About a quarter of global arable land is degraded, a study of the Bonn Centre for Development Research (ZEF) and the International Food Policy Research Institute (IFPRI) reveals. Good soil is essential for sustainable economic activity and human existence.

In all climate zones, agriculture needs sufficient soil that is moist, healthy and mineralised. Suitable land for agriculture is becoming increasingly scarce however. Worldwide, the loss of fertile soil directly affects approximately 1.5 billion people who depend on agriculture. About 42 % of the people in developing countries make a living on degraded land that is not really suitable for agriculture anymore, IFPRI and ZEF report.

The world population has grown signi­ficantly over the past 30 years, and so has the consumption of agricultural products. The amount of land for agricultural production cannot increase how­ever. Boosting crop yields temporarily bridged the gaps. As the scholars point out, the yield increase has recently slowed down. Moreover, climate change is likely to reduce farm productivity in many parts of the world. In these circumstances, “increasing land degradation is something the world simply cannot afford,” the authors write.

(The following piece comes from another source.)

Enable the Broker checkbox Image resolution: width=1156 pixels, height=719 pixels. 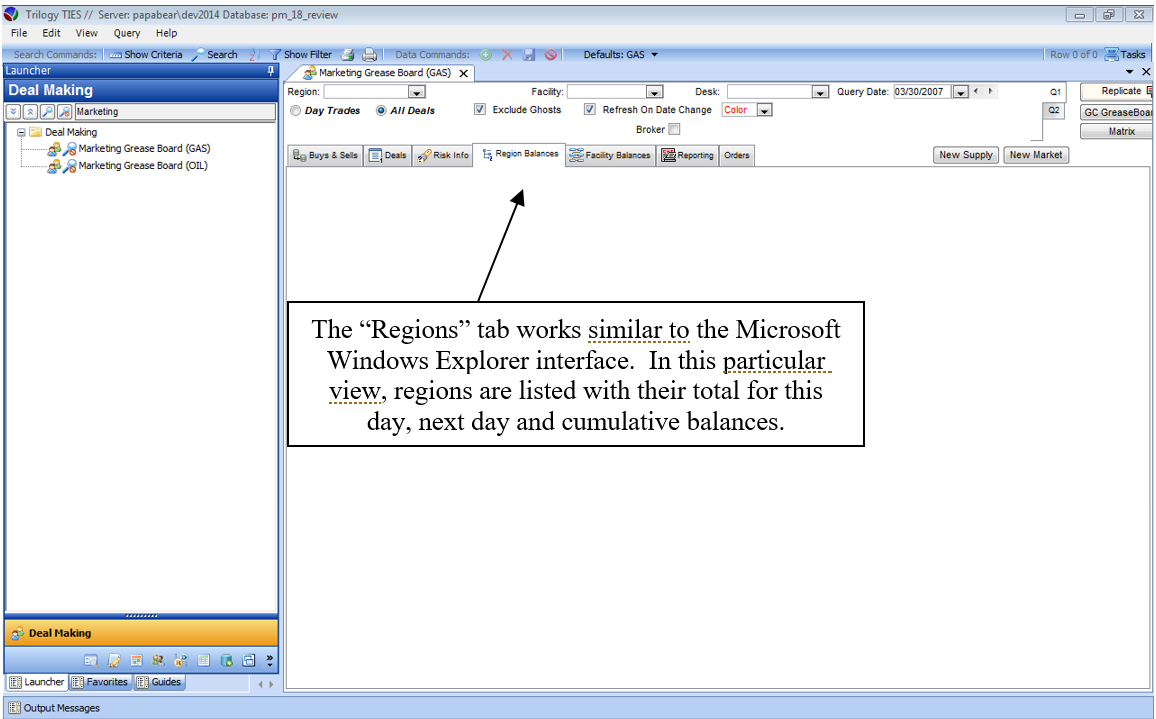[674, 129]
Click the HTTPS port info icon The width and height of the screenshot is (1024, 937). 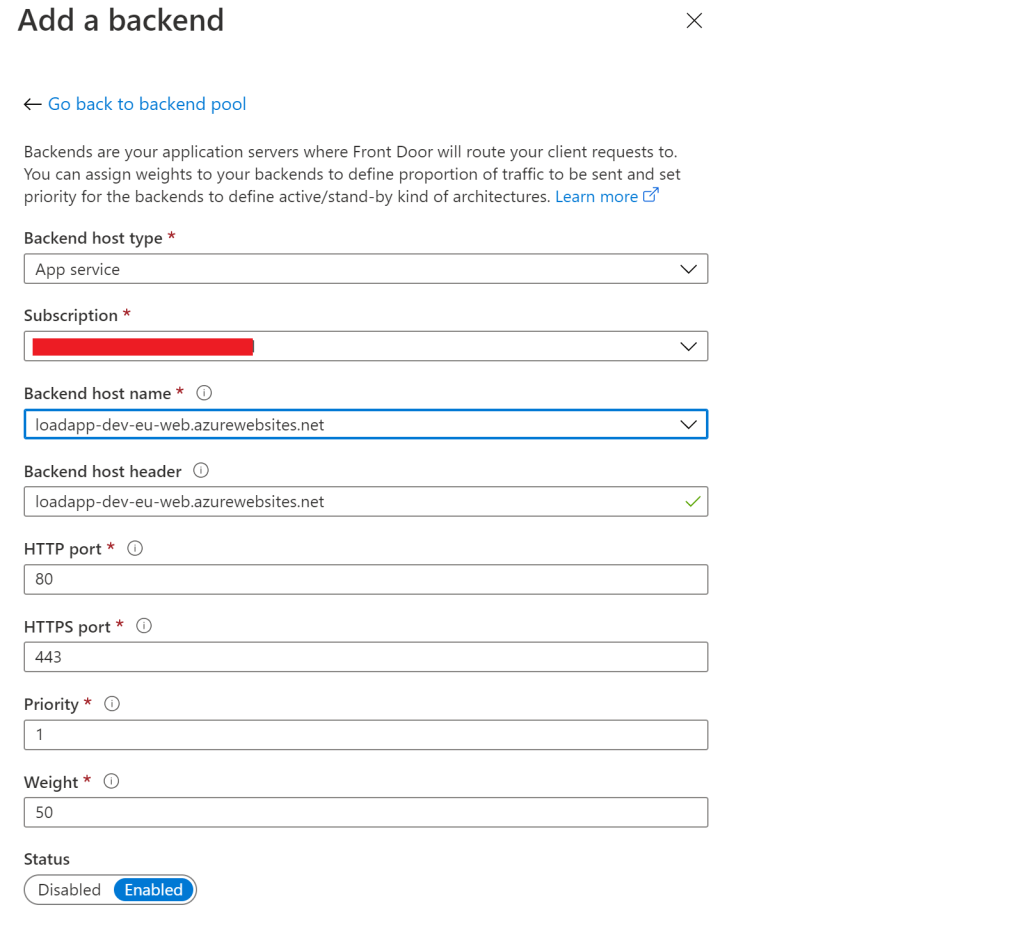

Waterlogging, compaction, crusting, acidification and nutrient imbalances can deplete soil fertility quickly. Hot, dry regions are prone to bush fires, a natural phenomenon that triggers soil erosion. Erosion and salinisation are also consequences of low and rare rainfall as well as unpredictable monsoons. Inappro­priate and unsustainable agricultural practises similarly speed up the loss of soil. Deforestation, overgrazing, culti­vation on steep slopes and bush burning are among the main causes of land degradation the experts explain.

The causes of land degradation are thus numerous and complex. The authors argue, however, that land degra­dation is the result of political and institutional failure. Many farms are operated in hardly profitable and environmentally destructive ways, they state, because the farmers lack adequate information, land rights and access to credit.

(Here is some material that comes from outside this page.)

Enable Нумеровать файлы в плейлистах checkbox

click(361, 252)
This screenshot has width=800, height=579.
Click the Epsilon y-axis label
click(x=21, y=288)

According to the authors, national and international policymakers need to set clear signals for sustainable land management. Moreover, the protection of arable land and water resources are considered to be of equal importance.

It is very expensive to tackle the nega­tive physical effects of soil degradation. Doing so tends to increase the costs of agricultural production considerably. The scholars warn that rising land prices must not be misunderstood as an opportunity for financial speculation. The real message of rising land prices, according to them, is that land is an essential commodity.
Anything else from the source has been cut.